Contracting out (or outsourcing) functions of a business seems like an inevitable consequence of running one. Surprisingly though, when referring specifically to small businesses, only 37% actually do. For a variety of different reasons, small businesses will try to avoid it. IT support and technology management, in particular, does tie for the most common outsourced business process (with accounting/tax preparation) at that 37% mark. Due to the complexity and impact technology has on a business, however, that number should be far higher. Below are the most common questions of concern answered to why small businesses should outsource their IT support.
“Won’t outsourcing my IT management be really expensive?”
Of course, this one has to be the number one avoidance question, and rightfully so. Cost is typically going to be the biggest factor when analyzing a business decision. Especially when being applied to small businesses, as nearly all small businesses are financed to some level by its owner(s), creating an enhanced frugalness of spending.
But the short answer to this question is not necessarily. There are two main trains of thought to this. The first is that outsourcing IT support to a third party will be far less expensive than keeping IT staff on the payroll. Businesses can avoid the costs associated with employment taxes, workers’ compensation, benefits, as well as non-monetary costs while attaining better value. IT companies and managed-service providers (MSP’s) scale their services to a high level, allowing them to provide quick IT support as well as solve technological problems before they even exist.
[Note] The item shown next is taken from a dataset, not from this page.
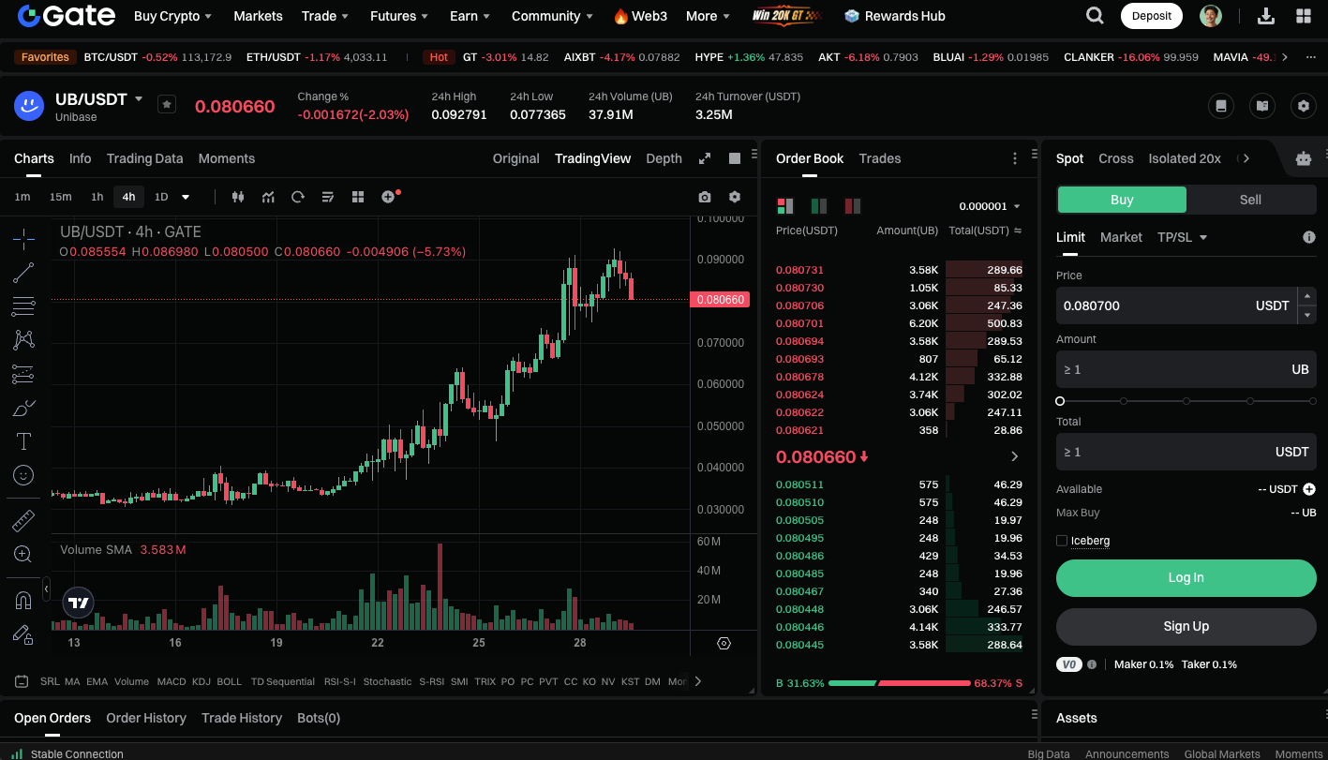Image resolution: width=1328 pixels, height=760 pixels.
Task: Open the UB/USDT pair selector dropdown
Action: [x=139, y=98]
These vendors are also going to be up to date on the best available technology (in terms of functionality and security) and cyber threats.
The other train of thought, is that the business model for these companies is usually some type of subscription priced on the number of “seats.” So, whether the business is run by a solopreneur or has 40 employees, the overall cost will be very affordable.
“Will I lose control of my IT management if I outsource it?”
This question is tied to a broader trait of small business owners, which is that they prefer to have a high degree of control over the business management decisions. In fact, surveys show that the top reason entrepreneurs even start a business is to “be their own boss.” But the answer to this question is absolutely not.
IT support companies and MSP’s primarily are meant to manage the technological devices, network system, cybersecurity controls, software applications, database and oversee other computer-related systems. This takes place mostly in the form of providing system updates and troubleshooting issues. Through this role, they can also act as a consultant who can advise on solutions recommendations, leaving the actual decision making to the business owner(s) or officer(s).
“Isn’t outsourcing my IT support going to slow down my operation?”
One item that small business owners highly consider in evaluating a large decision, is whether implementation will cause a halt to the operation or slow down the operation once implemented. Even the slightest downtime can yield an array of problems at the scale small businesses operate on. So, a rational concern for outsourcing IT support, is that during the set-up, updates or any general maintenance, the businesses will lose significant productivity.
But no, outsourcing IT support will not slow down the operation, in fact it does quite the opposite. IT companies and MSP’s utilize remote desktop connection software, which allows them to access a computer system without having to be onsite in the event of a technology issue. A lot of the ongoing maintenance they do ends up being unnoticed to the business owner(s) and their employees. And if there are system updates that require employees to shut down, they are usually done during non-business hours so that no productivity is lost. All of these allow the small business owner to focus on managing their business and practicing that craft they are so passionate about.
“Should I outsource my IT support if I don’t have a lot of technology assets to manage?”
This is likely the most rational question against outsourcing IT management, especially when referring to lean businesses that just stick with the IT basics. But the justifications to outsourcing IT support, even if the business does not have a lot of technology assets comes from some of the previous points discussed.
The main one being that it would provide access to experts with high levels and wide ranges of experiences. This would allow for even the rarest IT issues to be easily resolved. These experts would also allow the business to remain up to date with the technology world, which may be able to shift that business from just having the IT basics, to an advanced IT system. Combine this with the fact that outsourcing will open even more time for the business to service clients, and increase business development activities, ultimately growing the business to yield tremendous value.
“What if my concern for outsourcing IT support is the risk of a cyber incident that is their fault?”
Vetting potential third party vendors is a great practice of risk management. Especially when potentially working with an IT firm or MSP, who will have access to their client’s database and computer systems. What is important to keep in mind, is that these IT support companies are using the most advanced cybersecurity controls on the market. These controls (or at least the knowledge of them) would get passed on to their business clients, making them even more secure than if they tried to keep it in-house.
On top of that, these companies are fully prepared to handle a potential incident through their experience and elaborate planning. Most will also take financial liability measures to protect their clients, like holding technology errors & omissions insurance (sometimes referred to as professional liability) and cyber liability insurance in the rare event something goes horribly wrong.
When selecting a potential IT support company or MSP to work with, be sure to exercise due diligence to ensure that they have the proper controls and risk management practices to protect their clients.